# Texte affiché:
Scolariser un enfant handicapé en France relève encore du combat. Une issue favorable reste de la chance. Pour les parents qui se lancent dans cette démarche pour leur enfant, le parcours est semé d’embûches et d’obstacles administratifs parfois ubuesques.
En dépit de la loi obligeant les établissements scolaires à accueillir tous les élèves, la norme n’est pas à la scolarisation pour les enfants handicapés, même lorsqu’il s’agit d’un handicap non-physique, ne demandant alors pas d’accessibilité matérielle particulière du bâtiment.
Selon un documentaire diffusé la semaine dernière par France Télévisions (*), vingt mille enfants handicapés seraient « abandonnés » par l’Education nationale. « Sans compter ceux qui partent à l’étranger. »
L’étranger, notamment la Belgique, accueille de nombreux élèves français diagnostiqués sur le spectre autistique. Avec un système sorti de la psychiatrisation outrancière de ces enfants (il est désormais établi qu’il s’agit d’un handicap neurologique et non d’une maladie mentale), le pays dispose d’établissements au personnel formé pour accueillir et accompagner les porteurs de ces handicaps.
En France, obtenir quelques heures de présence d’une Auxiliaire de vie scolaire (AVS), indispensable pour que les élèves suivent en classe, est un véritable défi. « Nous avons eu la chance d’être soutenus par une école très investie », raconte Christelle, maman d’un enfant de 8 ans bénéficiant de dix heures hebdomadaires d’AVS. Son fils Gabriel souffre de Troubles du déficit de l’attention (TDA). Il est également autiste.
Les acronymes contre la raison
Sans le soutien de leur école girondine, c’est l’administration qui aurait fini par absorber le projet de la famille. Parce que dans les rouages de l’attribution d’une AVS, il n’y a pas qu’un dossier de huit pages à remplir et des appels à passer régulièrement faute d’informations délivrées par l’Inspection académique.
Il y a aussi une subtilité qui différencie les AVS entre elles, et donc la possibilité d’offrir de leur temps à tel ou tel enfant.
Les auxiliaires sont affublées d’un M pour « mutualisée » lorsque le besoin estimé de l’enfant est assez léger pour que l’aide soit souple ; d’un I pour « individualisée » lorsque le besoin estimé de l’enfant exige la présence horaire quantifiée d’une personne qui se consacre à lui. C’est l’administration qui estime puis notifie le choix.
« Le 24 août, pour la rentrée du 1er septembre, on m’a annoncé que Gabriel bénéficierait d’une AVS-M. Alors que nous souhaitions, et l’école également, qu’il continue de voir l’AVS avec qui un lien de confiance s’était tissé l’année dernière... mais qui est AVS-I. »

# Entrées extraites:
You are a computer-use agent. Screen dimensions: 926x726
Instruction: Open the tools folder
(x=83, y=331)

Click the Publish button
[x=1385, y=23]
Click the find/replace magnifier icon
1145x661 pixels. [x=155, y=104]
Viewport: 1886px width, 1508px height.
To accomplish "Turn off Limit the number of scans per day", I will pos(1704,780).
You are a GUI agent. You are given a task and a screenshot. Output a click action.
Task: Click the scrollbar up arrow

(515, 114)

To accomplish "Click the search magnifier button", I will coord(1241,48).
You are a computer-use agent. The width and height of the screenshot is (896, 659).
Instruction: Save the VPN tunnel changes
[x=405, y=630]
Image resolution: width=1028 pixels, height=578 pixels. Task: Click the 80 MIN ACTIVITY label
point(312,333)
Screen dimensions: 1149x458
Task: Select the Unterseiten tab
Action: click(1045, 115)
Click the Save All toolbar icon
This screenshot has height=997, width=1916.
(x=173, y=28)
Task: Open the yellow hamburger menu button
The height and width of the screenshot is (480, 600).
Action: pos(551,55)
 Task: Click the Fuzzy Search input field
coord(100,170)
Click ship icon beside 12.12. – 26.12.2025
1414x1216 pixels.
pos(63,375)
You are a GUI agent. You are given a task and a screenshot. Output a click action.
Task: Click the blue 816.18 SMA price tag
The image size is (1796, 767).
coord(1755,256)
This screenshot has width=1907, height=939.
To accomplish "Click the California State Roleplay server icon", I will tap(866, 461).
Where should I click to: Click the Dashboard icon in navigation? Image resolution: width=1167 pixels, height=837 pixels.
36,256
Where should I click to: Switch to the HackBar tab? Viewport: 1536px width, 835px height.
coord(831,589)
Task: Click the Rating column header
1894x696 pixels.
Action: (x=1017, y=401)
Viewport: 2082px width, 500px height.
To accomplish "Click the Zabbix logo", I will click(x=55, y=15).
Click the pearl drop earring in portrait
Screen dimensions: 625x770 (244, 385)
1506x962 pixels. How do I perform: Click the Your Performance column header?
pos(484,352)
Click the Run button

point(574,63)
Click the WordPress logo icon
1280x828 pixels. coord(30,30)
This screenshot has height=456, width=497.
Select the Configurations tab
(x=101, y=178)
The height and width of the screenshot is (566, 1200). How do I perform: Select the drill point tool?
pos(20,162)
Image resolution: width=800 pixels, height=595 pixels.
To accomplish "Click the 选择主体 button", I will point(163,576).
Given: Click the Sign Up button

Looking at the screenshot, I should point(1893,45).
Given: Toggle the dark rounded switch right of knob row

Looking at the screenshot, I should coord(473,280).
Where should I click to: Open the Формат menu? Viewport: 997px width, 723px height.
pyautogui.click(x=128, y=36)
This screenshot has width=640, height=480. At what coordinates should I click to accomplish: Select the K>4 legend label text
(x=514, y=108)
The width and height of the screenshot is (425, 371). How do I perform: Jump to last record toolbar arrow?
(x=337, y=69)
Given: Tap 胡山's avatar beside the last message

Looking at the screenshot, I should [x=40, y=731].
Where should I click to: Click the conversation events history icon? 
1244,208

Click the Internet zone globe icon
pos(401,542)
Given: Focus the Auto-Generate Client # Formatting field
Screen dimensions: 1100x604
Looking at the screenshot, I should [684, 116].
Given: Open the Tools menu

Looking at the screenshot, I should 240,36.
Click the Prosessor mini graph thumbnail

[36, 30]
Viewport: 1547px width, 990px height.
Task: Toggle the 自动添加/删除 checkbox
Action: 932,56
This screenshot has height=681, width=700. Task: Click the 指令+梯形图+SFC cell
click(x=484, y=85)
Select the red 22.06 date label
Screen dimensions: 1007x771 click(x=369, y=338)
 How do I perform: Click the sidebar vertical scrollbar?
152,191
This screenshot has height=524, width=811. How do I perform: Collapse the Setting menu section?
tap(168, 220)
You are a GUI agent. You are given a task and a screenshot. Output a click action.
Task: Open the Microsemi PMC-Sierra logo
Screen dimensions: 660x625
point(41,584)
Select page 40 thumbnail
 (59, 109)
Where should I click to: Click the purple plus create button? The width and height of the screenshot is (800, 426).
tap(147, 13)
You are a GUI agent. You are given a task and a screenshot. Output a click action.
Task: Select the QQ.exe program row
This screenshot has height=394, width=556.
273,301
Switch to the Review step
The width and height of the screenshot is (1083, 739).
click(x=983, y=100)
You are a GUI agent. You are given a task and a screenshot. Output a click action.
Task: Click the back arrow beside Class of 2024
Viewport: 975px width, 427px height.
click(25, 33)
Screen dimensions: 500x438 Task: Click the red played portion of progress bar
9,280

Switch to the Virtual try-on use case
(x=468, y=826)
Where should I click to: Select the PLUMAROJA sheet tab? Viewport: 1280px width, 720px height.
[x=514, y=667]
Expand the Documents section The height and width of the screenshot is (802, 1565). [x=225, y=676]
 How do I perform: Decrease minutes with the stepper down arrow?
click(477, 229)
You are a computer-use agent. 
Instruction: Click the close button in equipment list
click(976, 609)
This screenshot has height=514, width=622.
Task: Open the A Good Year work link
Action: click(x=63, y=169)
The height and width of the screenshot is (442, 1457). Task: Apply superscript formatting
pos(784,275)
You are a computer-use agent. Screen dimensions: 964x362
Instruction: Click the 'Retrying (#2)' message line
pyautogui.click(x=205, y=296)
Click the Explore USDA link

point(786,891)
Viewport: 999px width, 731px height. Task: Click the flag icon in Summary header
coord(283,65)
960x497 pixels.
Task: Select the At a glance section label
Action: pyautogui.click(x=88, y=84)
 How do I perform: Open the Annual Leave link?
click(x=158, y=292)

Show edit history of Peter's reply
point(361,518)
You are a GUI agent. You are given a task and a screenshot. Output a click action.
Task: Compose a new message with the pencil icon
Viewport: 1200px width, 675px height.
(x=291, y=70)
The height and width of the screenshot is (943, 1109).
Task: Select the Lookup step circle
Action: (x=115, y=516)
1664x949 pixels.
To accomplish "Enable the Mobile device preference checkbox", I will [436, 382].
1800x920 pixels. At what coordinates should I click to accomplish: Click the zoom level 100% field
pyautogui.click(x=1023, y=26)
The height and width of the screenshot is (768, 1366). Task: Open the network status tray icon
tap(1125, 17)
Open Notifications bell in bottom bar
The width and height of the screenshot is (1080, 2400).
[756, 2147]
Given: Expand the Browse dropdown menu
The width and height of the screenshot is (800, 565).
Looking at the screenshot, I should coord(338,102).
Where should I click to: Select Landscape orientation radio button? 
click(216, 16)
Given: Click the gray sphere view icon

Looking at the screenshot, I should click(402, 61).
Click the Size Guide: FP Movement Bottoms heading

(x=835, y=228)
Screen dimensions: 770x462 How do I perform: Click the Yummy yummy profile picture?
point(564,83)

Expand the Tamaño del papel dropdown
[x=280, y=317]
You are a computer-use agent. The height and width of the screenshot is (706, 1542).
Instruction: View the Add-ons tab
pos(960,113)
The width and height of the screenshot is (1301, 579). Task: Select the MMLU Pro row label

# À faire:
1. Selon l'article sur la scolarisation des enfants handicapés, combien d'heures d'AVS par semaine le fils de Christelle reçoit-il ?
2. Poursuivez, s'il vous plaît, l'article sur la scolarisation des enfants handicapés à partir de sa dernière phrase.
Les lignes ne servent pas pour ce travail.

# Résultats attendus:
1. Dix heures par semaine.

2.
Gabriel, 8 ans, diagnostiqué TDA et autiste, habitué à travailler avec la même personne depuis un an, aurait donc dû en quelques jours se faire à l’idée qu’il verrait quelqu’un d’autre et plus jamais celle en qui il avait confiance.
Décision de dernière minute
C’est finalement la veille de la rentrée scolaire, à 14 heures, que la décision la plus logique est prise. Mais le lendemain, quelques heures de mise au point avec l’Inspection académique seront encore nécessaires, puisque l’AVS installée auprès de Gabriel n’était pas la bonne.
Pour une lettre dans un acronyme, à quelques jours de la rentrée l’administration remettait en cause l’équilibre d’un enfant, d’un enseignant et d’une classe entière. Un non-sens. « D’autant que les compétences d’une AVS-I et d’une AVS-M sont strictement les mêmes », ajoute Christelle.
Non formées, ces personnes en contrat précaire sont piochées dans les rangs des demandeurs d’emploi et parachutées dans une classe auprès d’un enfant dont elles ne savent rien du handicap, pour trois ans. Puis remerciées. Pas toujours bien accueillies auprès de certains enseignants qui les voient comme des surveillantes de leur pratique professionnelle, elles offrent une stabilité aux élèves dont elles s’occupent.
Elles permettent à l’école de mieux accepter « les élèves qui ne rentrent pas dans les cases, ceux qui déplaisent, constate Christelle. Pourtant, nos enfants sont intelligents, créatifs... Il leur manque juste ce que l’institution attend d’eux : l’attention pendant des heures. Cela les rend difficiles à supporter. »
Souvent en échec scolaire, ces élèves quittent le système scolaire au début du collège. Mais tout ce qu’ils auront engrangé et stimulé dans les salles de classe leur aura apporté beaucoup. Entre les rendez-vous médicaux et paramédicaux, Gabriel et tous les autres ont besoin de vivre une vie d’enfant.